The shortest distance between the schooled choral director and teaching a jazz choir is the A Cappella Jazz Ballad.

1. Tone quality
2. Harmonies: dissonance/consonance/tuning
3. Phrasing/Text considerations
4. Literature

Tone Quality

Giovanni Pierluigi da Palestrina wrote some of my favorite choral music. My first “ah-ha” moment singing in a choir came while singing portions of his Missa Papae Marcelli (Pope Marcellus Mass) in my college choir. One of the many things that appealed to me at the time, was the lighter more focused tone quality, sans vibrato, that the style demanded. As I have continued my journey learning about teaching a vocal jazz choir, I have used this same approach to choral tone with my high school students when singing vocal jazz. There are several reasons for this:

The close harmonies found in the jazz style require little or no vibrato

This tonal approach allows lyric nuance suitable to the style

It is healthy tone production, unlike, an ‘airy’ approach

It is an approach used in my A Cappella Choir, therefore the students are familiar with it (all of my jazz students are in my A Cappella Choir)


The use and understanding of extended harmonies in vocal jazz is uncharted territory for many directors who are attempting to include this American Art Form in their programs. There are many ways to approach this. I will describe a few:

Remove the color tones (anything beyond the triad), then add them back in, one at a time.

Experiment with bright and dark tone when attempting to tune minor seconds and major sevenths. Top pitch bright, bottom pitch dark, and vice versa.

Develop warm-ups that include these extended harmonies. I like to start with a prime unison then slip the singers into a colorful progression (I-vi-ii-V7-I), possibly stolen from one of the charts we’re working on. I use solfege frequently for this.

Have each non-melody part sing with the melody (just the two parts)

Remember the Quality of the chord (maj/min/+11, 9, etc) is an expressive tool.

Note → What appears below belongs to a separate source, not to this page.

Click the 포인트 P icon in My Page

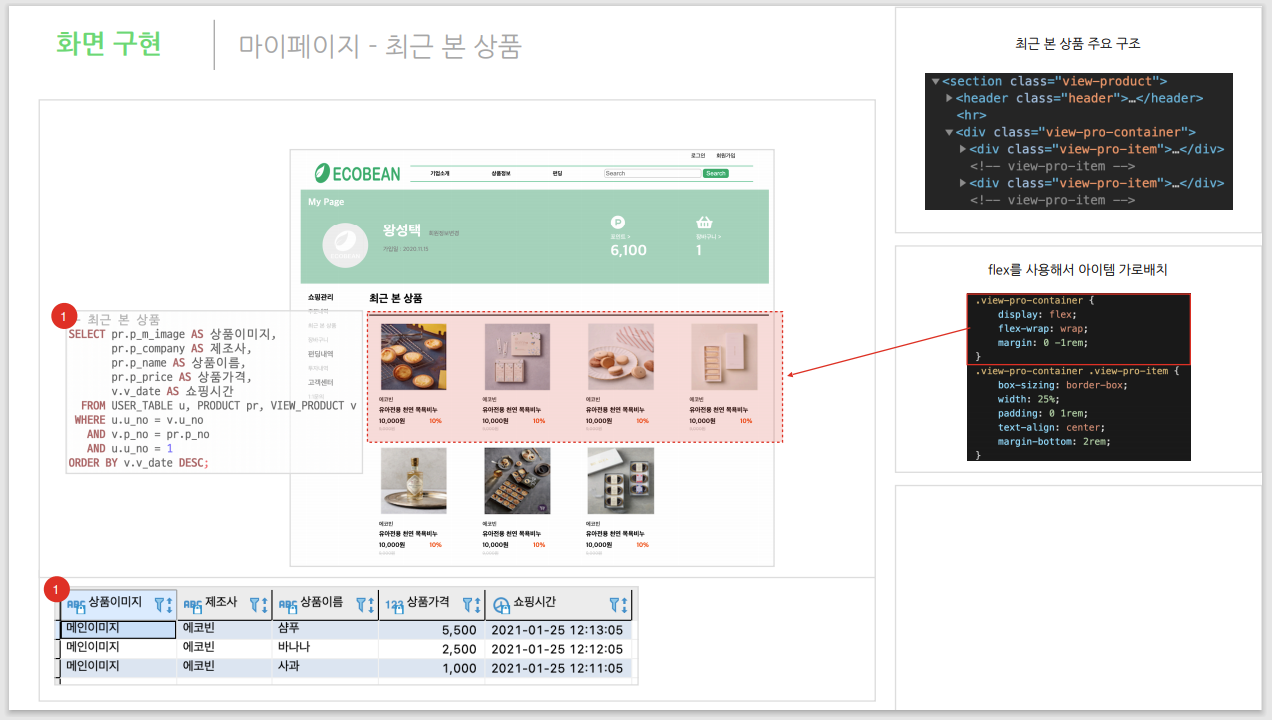click(x=617, y=221)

The jazz ballad is fertile ground for group involvement in the creative process. Interpretation of the jazz ballad is highly reliant on nuance and phrasing (sound familiar?). Learn the “ink” then, express the lyric in a spoken manner, emphasizing the important words (de-emphasizing others). Discover the phrasing in this manner, and you (and your group) will create your own unique expressive performance. Experiment.

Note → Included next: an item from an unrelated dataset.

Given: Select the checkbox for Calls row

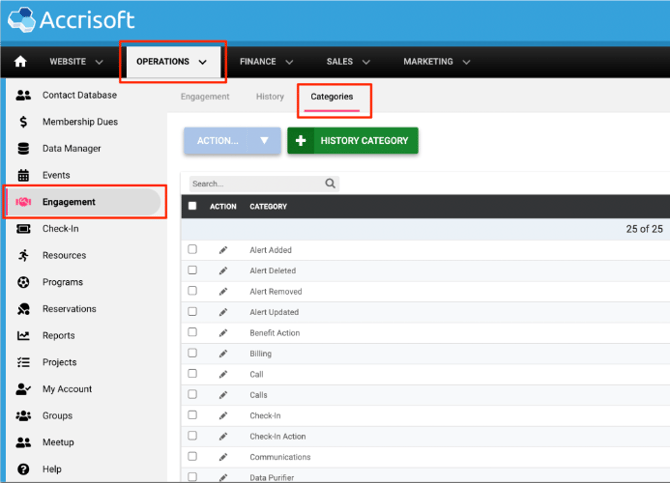Looking at the screenshot, I should click(x=193, y=395).

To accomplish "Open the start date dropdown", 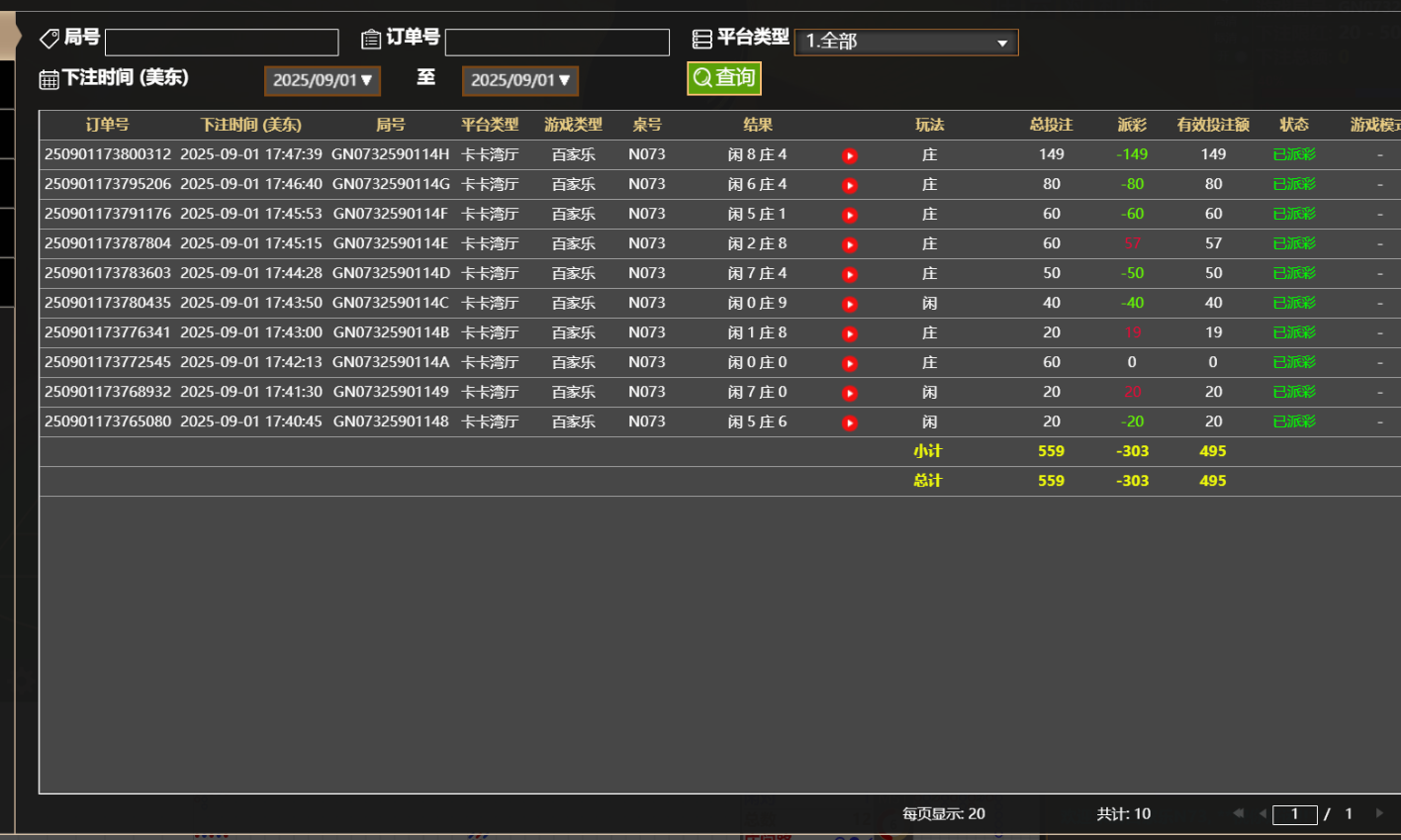I will point(323,80).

Finding quality vocal jazz literature is no different than finding quality literature for your chamber ensemble. You must ‘weed-through’ quite a bit of material to find charts that will work with your particular ensemble. There are writers and arrangers that you should be looking for, such as Dave Cross, Dave Cazier, Dave Barduhn, Darmon Meader, Kirby Shaw, Kirk Marcy, Jennifer Shelton, Jeff Horenstien, Kerry Marsh and many more quality arrangers/composers. Sound Music Publications represents many of the finest contemporary arrangers and writers. Contact them for sample recordings as well.

Listening to recorded examples of outstanding vocal jazz groups is extremely valuable to your own understanding, and the enlightenment of your students.